→ **Material for this task**
═══

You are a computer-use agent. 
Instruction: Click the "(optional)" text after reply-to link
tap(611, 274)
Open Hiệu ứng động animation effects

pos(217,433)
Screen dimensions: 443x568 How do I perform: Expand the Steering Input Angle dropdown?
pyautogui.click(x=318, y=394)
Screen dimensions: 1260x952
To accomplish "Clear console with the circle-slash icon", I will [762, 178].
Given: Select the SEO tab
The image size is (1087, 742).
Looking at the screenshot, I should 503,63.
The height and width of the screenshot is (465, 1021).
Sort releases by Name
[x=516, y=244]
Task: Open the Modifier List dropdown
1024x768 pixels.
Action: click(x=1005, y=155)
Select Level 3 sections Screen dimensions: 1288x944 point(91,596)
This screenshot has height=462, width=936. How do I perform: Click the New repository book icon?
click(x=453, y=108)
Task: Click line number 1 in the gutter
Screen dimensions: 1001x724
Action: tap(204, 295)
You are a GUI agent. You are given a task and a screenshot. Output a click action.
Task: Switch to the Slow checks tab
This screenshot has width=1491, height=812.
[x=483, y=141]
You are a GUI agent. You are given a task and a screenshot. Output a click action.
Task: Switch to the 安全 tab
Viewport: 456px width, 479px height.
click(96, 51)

═══

→ **The exercise**
Set out every line of the items above as a numbered list, omitting any blank lines.

→ **Expected output**
1. You are a computer-use agent. 
2. Instruction: Click the "(optional)" text after reply-to link
3. tap(611, 274)
4. Open Hiệu ứng động animation effects
5. pos(217,433)
6. Screen dimensions: 443x568 How do I perform: Expand the Steering Input Angle dropdown?
7. pyautogui.click(x=318, y=394)
8. Screen dimensions: 1260x952
9. To accomplish "Clear console with the circle-slash icon", I will [762, 178].
10. Given: Select the SEO tab
11. The image size is (1087, 742).
12. Looking at the screenshot, I should 503,63.
13. The height and width of the screenshot is (465, 1021).
14. Sort releases by Name
15. [x=516, y=244]
16. Task: Open the Modifier List dropdown
17. 1024x768 pixels.
18. Action: click(x=1005, y=155)
19. Select Level 3 sections Screen dimensions: 1288x944 point(91,596)
20. This screenshot has height=462, width=936. How do I perform: Click the New repository book icon?
21. click(x=453, y=108)
22. Task: Click line number 1 in the gutter
23. Screen dimensions: 1001x724
24. Action: tap(204, 295)
25. You are a GUI agent. You are given a task and a screenshot. Output a click action.
26. Task: Switch to the Slow checks tab
27. This screenshot has width=1491, height=812.
28. [x=483, y=141]
29. You are a GUI agent. You are given a task and a screenshot. Output a click action.
30. Task: Switch to the 安全 tab
31. Viewport: 456px width, 479px height.
32. click(96, 51)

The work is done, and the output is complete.